For the first time in her life, my eight-year-old daughter is finally able to be her true self. She loves dresses, the color pink, and rocking purses with pizzazz. These may seem like normal things, but for my daughter, being able to showcase her identity publicly this way is brand-new.
My daughter is transgender.
You may recall from an earlier article I wrote that we initially used the term “gender variant” when describing my child’s identity. You see, this has been a journey, and it hasn’t always been easy. When Emery first started displaying “feminine” traits, I’ll admit, I was a little uncomfortable. I’ve had to work hard to retrain my brain and undo the stereotypes and damaging notions society and the media have hammered into me. And while I was still working that out, labeling Emery’s identity as gender variance was a way to swallow what was happening with my child. But this isn’t gender variance.
Janet Mock says that defining what it means to be transgender as “trapped in the wrong body” is victimizing and puts transgender folks in a position to be pitied. I agree, but I use this phrase because it’s how Emery has described her experience for years. She’s told me that she has felt like she’s a girl inside, or rather, in her heart.
But I think it’s important to discern that just because she has felt trapped, that doesn’t mean she thinks of herself as a victim. She is unapologetically herself and refuses to let anyone put her in a box. When she talks about Happy meals at McDonald’s, she says she would like a “girl” toy, air quotations and all. Her comprehension of silly gender roles is so mature for such a young age. She’s going to be an amazing advocate for the cause one day, and I’m excited to see her progress.
My own progress in this journey has been significant as well. When we were using the term “gender variant,” Emery was allowed to dress as she wanted at home, but in public, she otherwise presented as a boy. She wore boy clothes to school and was referred to with male pronouns. Emery has always been a happy child, but I could see the effects this caused. Pretending to be someone she wasn’t was draining her of her full potential. As soon as she got home, the clothes would immediately come off and it was back to dress-up.
When I found out that Emery had been bullied daily — and considering the high trans suicide attempt rate — I knew something had to change, and I set to work.
First, I reached out to Emery’s school district and set up a meeting. While I was apprehensive at first, the supportive staff quickly reassured me. I was told that some of the staff had already been to a diversity training, and that they’d refer to Emery as “she” from here on out. She would have access to the counselor any time she needed it, and no one would know a thing about Emery’s identity unless she wanted it made known.

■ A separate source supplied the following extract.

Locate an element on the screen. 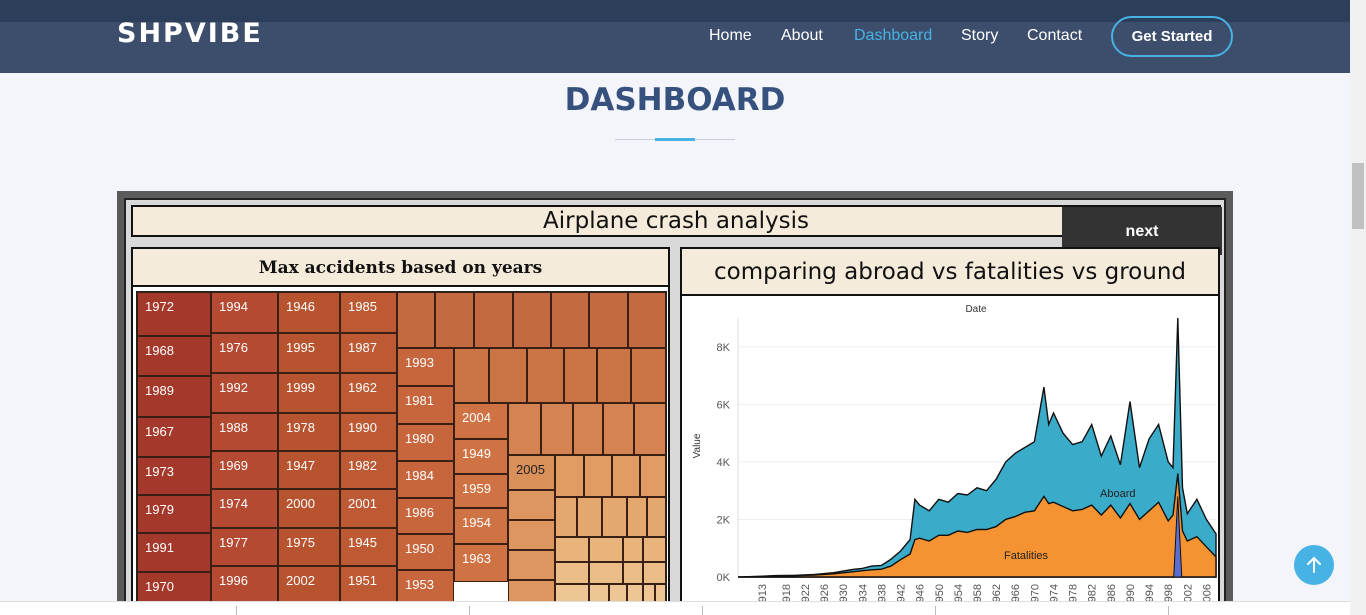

They said it would perhaps be best if she used the staff bathroom versus the girls’ or boys’ bathroom, and I agree this is a fine solution … for now. I do worry how we’ll handle this as Emery hits puberty, and how gym class will be dealt with. But we’ll cross that bridge when we get there.
We started meeting with a counselor on a regular basis to help Emery develop tactics for combatting bullying. She’s opened up to me much more and lets me in on her feelings, where before she was guarded over them.
We watch I Am Jazz on TLC every week together, and this show about the life of a transgender girl is so helpful — not just for me, but for her as well. Since we don’t know any other transgender youth in our area, it’s important for Emery to see herself represented in the media. It helps bolster her identity and allows her to relate to someone like her, which she can really do with Jazz. The media has a huge impact on the way society perceives identity, and providing accurate representations of trans folk will help us achieve more widespread acceptance.
While the media seems to be doing a better job of this, there’s still work to be done. Trans youth, people of color, and those who don’t fit the beauty standard established by our cis-centric society are noticeably lacking in the media.
The movie About Ray will be released this year and tells the story of a transgender teenager, but Ray is played by Elle Fanning, a cis white actress. The film Stonewall has been gaining momentum, but again, the actor playing the lead character who started it all is a cis white male. This doesn’t accurately depict the diverse group that’s credited with starting the revolution, with numerous trans women and people of color at the forefront.
And while I’m happy for Caitlyn Jenner and applaud her bravery for finally transitioning to the person she always was inside, it’s important to note that her story isn’t typical. Money, fame, race, and a socially acceptable level of attractiveness made this transition easier for her than for everyday trans people who may not have the money for a sex change or beauty products, or who don’t necessarily fit the beauty standards society mandates.
I’m glad we’re finally hearing more about LGBT lives, but enough with the whitewashing and ciswashing, OK, Hollywood?
When Emery’s school started this year, I was a ball of nerves the entire day. She was fitted in a fun black dress with sparkly flats and was eager to go public for the first time ever. When I finally got home from work that day, I was greeted with only enthusiasm and positivity. The kids were much more receptive than they were last year, and I think a lot of it has to do with the way Emery is now presenting herself.
As we continue to discuss these issues in the media and as society grows more accepting, it will be easier for more children (and adults) to feel like they can live their true, authentic selves. While we will certainly face hitches as Emery gets older, she’s truly happy now, and that is worth it all for me.